**EXERCISE DETAILS:**
Recast everything in the data from the line containing "Click the 담당부서 contact card icon" down to the line containing "Screen dimensions: 376x211 coord(43,10)", both included, as a Markdown table. Use the columns Row and Text, with one numbered row per line and blank lines left out.

**EXTRACTED MATERIAL:**
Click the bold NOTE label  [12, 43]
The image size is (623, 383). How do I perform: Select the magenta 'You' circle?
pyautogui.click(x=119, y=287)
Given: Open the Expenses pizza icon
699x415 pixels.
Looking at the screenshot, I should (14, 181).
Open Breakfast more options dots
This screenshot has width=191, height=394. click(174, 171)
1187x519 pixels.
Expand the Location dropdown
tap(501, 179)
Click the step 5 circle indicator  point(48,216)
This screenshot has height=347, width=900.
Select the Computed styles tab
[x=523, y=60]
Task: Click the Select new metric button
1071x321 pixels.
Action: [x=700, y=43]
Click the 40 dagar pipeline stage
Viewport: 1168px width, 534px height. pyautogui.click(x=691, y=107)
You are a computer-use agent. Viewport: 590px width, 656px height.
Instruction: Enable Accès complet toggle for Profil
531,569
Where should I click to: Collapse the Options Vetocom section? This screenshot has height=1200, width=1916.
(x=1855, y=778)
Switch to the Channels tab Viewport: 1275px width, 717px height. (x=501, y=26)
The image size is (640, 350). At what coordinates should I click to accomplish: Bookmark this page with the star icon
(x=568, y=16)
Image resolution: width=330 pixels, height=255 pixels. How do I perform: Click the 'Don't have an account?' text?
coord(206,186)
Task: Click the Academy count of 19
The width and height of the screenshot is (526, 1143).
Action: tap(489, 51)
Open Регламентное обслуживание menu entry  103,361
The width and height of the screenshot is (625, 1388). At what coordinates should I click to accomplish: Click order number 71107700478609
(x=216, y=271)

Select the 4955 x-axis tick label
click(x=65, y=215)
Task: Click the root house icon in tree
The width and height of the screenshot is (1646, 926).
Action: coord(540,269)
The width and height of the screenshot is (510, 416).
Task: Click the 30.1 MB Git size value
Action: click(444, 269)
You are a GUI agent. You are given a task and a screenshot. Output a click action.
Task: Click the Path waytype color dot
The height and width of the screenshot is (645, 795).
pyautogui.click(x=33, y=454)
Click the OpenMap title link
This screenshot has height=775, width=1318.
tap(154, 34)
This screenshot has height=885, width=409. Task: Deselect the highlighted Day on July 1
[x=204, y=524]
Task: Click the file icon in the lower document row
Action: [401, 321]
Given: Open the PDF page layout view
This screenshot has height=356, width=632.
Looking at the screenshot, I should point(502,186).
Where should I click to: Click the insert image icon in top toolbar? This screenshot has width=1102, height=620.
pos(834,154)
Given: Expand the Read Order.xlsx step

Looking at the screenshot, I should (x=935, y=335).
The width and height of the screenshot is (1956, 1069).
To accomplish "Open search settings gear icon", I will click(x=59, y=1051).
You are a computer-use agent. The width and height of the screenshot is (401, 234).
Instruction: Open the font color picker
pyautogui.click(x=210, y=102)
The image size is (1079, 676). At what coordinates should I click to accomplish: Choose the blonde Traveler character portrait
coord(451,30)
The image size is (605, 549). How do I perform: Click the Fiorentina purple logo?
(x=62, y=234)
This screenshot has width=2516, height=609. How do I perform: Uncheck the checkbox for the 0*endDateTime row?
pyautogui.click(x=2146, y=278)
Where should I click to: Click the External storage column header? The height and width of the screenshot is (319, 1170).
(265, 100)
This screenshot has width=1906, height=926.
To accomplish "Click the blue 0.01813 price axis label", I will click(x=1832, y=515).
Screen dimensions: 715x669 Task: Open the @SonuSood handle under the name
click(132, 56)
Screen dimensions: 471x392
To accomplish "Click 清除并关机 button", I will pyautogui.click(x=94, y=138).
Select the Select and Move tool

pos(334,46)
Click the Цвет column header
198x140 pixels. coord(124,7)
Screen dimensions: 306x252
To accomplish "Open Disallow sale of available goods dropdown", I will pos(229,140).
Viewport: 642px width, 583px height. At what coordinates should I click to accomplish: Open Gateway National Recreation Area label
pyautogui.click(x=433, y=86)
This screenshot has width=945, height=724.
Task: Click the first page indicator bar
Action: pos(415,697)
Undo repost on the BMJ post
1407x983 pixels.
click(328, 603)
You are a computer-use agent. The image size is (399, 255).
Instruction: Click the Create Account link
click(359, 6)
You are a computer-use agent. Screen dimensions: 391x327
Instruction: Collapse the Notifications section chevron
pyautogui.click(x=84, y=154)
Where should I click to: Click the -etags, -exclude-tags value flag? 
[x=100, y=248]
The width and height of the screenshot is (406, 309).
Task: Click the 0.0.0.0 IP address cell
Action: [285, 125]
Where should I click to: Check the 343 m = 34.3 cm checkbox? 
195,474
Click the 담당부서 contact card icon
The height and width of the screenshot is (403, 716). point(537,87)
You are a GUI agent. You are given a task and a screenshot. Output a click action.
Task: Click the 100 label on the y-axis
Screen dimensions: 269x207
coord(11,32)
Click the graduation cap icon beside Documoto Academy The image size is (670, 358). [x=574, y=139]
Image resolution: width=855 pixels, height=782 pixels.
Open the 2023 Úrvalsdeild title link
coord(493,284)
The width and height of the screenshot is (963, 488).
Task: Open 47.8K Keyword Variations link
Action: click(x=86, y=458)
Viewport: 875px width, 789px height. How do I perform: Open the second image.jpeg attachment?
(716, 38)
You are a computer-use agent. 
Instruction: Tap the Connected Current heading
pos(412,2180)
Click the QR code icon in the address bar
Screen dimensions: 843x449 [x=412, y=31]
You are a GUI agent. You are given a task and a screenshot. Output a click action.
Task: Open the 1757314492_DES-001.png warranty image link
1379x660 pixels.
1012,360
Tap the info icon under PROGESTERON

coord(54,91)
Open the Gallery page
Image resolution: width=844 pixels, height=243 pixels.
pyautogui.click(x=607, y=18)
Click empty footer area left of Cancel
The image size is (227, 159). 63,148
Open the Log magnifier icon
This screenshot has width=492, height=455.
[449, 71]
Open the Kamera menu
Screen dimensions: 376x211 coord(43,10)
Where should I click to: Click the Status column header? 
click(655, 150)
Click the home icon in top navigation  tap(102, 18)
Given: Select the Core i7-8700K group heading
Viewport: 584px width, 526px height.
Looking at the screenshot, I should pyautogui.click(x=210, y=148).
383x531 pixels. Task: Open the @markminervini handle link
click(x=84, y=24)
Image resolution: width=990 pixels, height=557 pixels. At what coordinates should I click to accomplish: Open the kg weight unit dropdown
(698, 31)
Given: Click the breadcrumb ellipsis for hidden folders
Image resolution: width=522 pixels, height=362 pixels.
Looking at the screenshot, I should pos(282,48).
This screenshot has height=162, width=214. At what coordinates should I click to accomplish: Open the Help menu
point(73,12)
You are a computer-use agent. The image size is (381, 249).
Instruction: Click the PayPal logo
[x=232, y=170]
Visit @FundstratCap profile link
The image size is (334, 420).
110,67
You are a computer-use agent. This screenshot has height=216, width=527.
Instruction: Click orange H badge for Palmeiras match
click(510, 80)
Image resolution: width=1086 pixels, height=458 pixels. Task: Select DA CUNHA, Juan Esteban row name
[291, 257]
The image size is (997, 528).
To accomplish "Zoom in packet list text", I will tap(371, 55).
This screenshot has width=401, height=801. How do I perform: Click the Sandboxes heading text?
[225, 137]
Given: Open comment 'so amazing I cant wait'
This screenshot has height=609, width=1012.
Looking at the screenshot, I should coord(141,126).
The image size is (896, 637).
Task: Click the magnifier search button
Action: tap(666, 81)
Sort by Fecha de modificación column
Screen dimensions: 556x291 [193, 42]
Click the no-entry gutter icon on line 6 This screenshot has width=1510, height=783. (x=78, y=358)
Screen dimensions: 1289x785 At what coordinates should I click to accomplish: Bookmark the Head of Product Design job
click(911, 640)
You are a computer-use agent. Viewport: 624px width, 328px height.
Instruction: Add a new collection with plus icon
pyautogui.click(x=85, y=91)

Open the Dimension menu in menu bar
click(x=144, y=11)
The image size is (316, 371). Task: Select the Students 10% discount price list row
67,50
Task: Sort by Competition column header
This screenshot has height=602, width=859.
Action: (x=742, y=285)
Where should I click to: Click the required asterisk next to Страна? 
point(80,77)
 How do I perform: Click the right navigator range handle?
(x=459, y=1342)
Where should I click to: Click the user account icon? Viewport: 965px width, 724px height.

**WRITTEN ANSWER:**
| Row | Text |
|---|---|
| 1 | Click the 담당부서 contact card icon |
| 2 | The height and width of the screenshot is (403, 716). point(537,87) |
| 3 | You are a GUI agent. You are given a task and a screenshot. Output a click action. |
| 4 | Task: Click the 100 label on the y-axis |
| 5 | Screen dimensions: 269x207 |
| 6 | coord(11,32) |
| 7 | Click the graduation cap icon beside Documoto Academy The image size is (670, 358). [x=574, y=139] |
| 8 | Image resolution: width=855 pixels, height=782 pixels. |
| 9 | Open the 2023 Úrvalsdeild title link |
| 10 | coord(493,284) |
| 11 | The width and height of the screenshot is (963, 488). |
| 12 | Task: Open 47.8K Keyword Variations link |
| 13 | Action: click(x=86, y=458) |
| 14 | Viewport: 875px width, 789px height. How do I perform: Open the second image.jpeg attachment? |
| 15 | (716, 38) |
| 16 | You are a computer-use agent.  |
| 17 | Instruction: Tap the Connected Current heading |
| 18 | pos(412,2180) |
| 19 | Click the QR code icon in the address bar |
| 20 | Screen dimensions: 843x449 [x=412, y=31] |
| 21 | You are a GUI agent. You are given a task and a screenshot. Output a click action. |
| 22 | Task: Open the 1757314492_DES-001.png warranty image link |
| 23 | 1379x660 pixels. |
| 24 | 1012,360 |
| 25 | Tap the info icon under PROGESTERON |
| 26 | coord(54,91) |
| 27 | Open the Gallery page |
| 28 | Image resolution: width=844 pixels, height=243 pixels. |
| 29 | pyautogui.click(x=607, y=18) |
| 30 | Click empty footer area left of Cancel |
| 31 | The image size is (227, 159). 63,148 |
| 32 | Open the Log magnifier icon |
| 33 | This screenshot has width=492, height=455. |
| 34 | [449, 71] |
| 35 | Open the Kamera menu |
| 36 | Screen dimensions: 376x211 coord(43,10) |